The word "will" may appear in lines of the data below. Say how many lines hold it, giving only the number.

[Collected data]
####

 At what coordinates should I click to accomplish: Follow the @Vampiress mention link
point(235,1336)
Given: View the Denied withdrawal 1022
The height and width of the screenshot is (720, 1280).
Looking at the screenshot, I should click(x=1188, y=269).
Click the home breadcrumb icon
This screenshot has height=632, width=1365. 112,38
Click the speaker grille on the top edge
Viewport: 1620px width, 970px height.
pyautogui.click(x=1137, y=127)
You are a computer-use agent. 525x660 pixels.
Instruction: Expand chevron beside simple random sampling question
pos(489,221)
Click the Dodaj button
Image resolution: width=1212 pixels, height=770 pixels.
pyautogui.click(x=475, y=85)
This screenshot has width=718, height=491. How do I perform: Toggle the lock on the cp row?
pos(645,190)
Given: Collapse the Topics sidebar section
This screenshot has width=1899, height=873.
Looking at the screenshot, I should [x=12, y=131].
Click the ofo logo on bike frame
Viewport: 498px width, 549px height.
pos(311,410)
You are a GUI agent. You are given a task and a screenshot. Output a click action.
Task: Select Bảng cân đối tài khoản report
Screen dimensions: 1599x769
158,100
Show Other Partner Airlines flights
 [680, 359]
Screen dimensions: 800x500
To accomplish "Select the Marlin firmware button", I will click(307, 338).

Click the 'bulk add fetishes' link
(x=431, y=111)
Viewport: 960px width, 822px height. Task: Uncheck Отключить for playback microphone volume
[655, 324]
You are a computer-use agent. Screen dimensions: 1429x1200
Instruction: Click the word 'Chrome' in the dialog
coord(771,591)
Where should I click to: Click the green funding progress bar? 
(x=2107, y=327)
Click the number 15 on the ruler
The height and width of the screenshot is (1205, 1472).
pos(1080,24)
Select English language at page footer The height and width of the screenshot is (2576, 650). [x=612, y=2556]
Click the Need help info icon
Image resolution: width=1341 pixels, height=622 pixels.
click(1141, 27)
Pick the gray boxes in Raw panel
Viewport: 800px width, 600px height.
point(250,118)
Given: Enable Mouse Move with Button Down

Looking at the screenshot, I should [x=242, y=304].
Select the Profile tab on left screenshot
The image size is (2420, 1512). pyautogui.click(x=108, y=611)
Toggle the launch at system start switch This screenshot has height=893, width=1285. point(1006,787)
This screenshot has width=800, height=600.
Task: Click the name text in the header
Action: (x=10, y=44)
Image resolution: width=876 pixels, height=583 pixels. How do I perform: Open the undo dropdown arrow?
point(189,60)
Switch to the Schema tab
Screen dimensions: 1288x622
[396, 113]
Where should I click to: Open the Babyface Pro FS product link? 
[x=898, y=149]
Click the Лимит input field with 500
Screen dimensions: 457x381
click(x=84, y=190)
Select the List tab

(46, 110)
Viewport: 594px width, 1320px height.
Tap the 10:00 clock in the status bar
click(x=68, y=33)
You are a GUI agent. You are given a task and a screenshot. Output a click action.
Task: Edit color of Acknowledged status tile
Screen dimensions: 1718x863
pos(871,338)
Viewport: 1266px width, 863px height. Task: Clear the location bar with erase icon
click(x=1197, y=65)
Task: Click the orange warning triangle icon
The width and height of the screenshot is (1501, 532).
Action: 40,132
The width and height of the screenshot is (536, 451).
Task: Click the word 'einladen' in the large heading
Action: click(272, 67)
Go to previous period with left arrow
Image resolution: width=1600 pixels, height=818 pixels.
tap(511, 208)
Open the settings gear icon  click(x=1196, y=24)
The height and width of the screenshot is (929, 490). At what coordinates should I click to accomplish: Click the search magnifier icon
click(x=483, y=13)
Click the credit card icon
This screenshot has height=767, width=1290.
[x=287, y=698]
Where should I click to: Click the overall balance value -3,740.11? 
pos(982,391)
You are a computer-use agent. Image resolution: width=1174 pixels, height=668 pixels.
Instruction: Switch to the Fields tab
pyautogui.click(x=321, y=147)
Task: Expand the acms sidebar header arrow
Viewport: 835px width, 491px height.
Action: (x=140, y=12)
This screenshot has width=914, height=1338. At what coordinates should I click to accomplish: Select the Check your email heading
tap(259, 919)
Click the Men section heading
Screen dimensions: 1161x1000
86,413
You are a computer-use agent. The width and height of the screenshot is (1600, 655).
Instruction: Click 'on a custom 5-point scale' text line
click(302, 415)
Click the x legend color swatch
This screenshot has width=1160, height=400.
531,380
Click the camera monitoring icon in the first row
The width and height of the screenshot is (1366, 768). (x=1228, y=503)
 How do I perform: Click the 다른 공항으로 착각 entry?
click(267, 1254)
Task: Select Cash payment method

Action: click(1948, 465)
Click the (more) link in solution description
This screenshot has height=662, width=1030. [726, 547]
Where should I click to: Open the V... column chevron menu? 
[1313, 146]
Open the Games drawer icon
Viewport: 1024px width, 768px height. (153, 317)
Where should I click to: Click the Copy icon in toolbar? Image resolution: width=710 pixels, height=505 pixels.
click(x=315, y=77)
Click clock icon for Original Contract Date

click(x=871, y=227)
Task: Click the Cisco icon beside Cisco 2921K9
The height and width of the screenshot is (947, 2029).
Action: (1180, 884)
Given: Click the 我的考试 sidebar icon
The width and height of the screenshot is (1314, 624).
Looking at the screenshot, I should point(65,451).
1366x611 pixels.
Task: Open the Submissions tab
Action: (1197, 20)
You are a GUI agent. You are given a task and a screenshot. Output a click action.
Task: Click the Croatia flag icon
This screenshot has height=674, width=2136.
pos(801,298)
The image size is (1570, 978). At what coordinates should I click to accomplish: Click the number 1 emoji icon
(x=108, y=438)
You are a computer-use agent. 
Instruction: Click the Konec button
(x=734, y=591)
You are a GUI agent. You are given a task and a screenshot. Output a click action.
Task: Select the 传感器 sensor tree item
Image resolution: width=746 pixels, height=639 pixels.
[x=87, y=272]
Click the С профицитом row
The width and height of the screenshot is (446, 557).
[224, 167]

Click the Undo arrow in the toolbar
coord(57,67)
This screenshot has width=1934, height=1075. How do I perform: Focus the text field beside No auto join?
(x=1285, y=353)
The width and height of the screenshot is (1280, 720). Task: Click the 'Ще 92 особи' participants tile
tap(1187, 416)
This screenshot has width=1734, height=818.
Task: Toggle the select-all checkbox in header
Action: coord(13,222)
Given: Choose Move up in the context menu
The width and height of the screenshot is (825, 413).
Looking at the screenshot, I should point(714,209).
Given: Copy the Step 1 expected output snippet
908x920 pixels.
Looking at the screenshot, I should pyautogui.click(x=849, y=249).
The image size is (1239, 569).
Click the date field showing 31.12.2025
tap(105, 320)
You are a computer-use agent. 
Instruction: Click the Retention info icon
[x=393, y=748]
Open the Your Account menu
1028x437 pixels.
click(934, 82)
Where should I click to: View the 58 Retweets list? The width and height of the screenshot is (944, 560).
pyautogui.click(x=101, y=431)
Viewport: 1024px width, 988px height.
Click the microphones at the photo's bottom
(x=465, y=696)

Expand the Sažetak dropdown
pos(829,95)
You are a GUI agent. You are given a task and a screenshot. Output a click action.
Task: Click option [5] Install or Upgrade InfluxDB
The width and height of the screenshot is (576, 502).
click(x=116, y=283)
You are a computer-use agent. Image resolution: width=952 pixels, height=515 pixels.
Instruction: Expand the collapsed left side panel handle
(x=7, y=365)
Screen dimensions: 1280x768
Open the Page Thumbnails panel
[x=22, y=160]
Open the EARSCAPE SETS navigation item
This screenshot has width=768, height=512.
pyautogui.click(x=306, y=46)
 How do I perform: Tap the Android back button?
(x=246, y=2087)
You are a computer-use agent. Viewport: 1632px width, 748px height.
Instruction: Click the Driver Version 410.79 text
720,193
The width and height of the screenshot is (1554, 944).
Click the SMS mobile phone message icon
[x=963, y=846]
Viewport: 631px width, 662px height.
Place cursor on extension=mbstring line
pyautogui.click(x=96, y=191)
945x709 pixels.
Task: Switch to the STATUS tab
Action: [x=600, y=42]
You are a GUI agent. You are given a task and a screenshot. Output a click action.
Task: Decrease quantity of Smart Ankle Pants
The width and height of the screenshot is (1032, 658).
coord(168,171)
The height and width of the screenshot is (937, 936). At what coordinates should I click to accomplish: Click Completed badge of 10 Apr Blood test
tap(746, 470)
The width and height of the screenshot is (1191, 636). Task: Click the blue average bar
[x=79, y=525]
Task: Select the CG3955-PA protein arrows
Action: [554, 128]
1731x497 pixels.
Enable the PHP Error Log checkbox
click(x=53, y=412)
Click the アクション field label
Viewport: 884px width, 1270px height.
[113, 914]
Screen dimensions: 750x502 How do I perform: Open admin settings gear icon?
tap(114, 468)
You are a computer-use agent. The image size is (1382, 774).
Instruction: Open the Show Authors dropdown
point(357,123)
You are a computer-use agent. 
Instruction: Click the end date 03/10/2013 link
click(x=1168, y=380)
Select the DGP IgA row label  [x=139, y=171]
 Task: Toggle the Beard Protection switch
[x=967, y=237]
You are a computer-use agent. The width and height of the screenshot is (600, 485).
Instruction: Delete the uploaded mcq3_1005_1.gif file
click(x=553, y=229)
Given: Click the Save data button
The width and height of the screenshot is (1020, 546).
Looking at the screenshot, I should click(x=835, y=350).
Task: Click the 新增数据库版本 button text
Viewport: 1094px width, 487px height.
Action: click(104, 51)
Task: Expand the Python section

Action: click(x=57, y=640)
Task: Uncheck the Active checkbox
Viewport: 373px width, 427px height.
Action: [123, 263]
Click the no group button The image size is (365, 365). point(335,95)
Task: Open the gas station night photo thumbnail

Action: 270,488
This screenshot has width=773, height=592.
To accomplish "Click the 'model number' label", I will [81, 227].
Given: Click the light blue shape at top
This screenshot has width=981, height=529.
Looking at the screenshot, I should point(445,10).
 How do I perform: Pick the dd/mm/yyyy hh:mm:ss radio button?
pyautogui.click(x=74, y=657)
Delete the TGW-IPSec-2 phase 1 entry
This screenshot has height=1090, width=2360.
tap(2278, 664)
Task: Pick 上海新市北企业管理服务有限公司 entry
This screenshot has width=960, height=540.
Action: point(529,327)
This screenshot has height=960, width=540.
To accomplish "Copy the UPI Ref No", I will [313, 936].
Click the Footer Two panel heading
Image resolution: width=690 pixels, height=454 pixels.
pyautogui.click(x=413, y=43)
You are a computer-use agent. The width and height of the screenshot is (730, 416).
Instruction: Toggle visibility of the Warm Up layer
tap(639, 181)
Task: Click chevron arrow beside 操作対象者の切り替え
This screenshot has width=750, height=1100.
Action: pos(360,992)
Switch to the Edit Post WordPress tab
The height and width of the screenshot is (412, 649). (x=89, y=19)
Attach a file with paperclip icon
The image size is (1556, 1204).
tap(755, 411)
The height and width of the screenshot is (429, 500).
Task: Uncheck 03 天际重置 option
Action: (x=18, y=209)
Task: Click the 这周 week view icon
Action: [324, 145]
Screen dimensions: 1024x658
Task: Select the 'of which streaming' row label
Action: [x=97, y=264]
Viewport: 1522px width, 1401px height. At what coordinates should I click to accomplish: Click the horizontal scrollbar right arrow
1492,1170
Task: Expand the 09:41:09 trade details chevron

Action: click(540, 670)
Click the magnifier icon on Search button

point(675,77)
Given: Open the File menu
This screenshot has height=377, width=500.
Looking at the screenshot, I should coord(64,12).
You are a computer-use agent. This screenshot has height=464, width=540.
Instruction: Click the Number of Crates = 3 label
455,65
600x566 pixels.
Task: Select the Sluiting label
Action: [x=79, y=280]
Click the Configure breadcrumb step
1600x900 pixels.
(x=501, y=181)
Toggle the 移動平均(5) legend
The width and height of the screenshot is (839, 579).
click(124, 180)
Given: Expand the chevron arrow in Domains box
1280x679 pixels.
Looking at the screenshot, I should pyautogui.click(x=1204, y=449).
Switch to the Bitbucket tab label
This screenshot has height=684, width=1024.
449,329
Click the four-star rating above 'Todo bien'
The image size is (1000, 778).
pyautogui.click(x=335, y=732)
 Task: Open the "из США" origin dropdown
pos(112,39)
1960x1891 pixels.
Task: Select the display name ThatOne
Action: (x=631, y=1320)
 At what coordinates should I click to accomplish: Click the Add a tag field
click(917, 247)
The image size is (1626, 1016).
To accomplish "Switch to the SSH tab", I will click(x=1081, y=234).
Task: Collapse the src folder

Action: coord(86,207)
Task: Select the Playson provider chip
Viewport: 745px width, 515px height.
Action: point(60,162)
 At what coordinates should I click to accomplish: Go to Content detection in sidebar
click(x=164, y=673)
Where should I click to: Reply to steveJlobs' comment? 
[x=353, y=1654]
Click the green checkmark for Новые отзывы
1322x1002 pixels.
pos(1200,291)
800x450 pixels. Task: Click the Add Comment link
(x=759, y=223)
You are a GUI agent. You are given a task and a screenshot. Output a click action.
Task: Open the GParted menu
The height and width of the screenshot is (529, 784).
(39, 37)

####

§ **Solution to this problem**:
4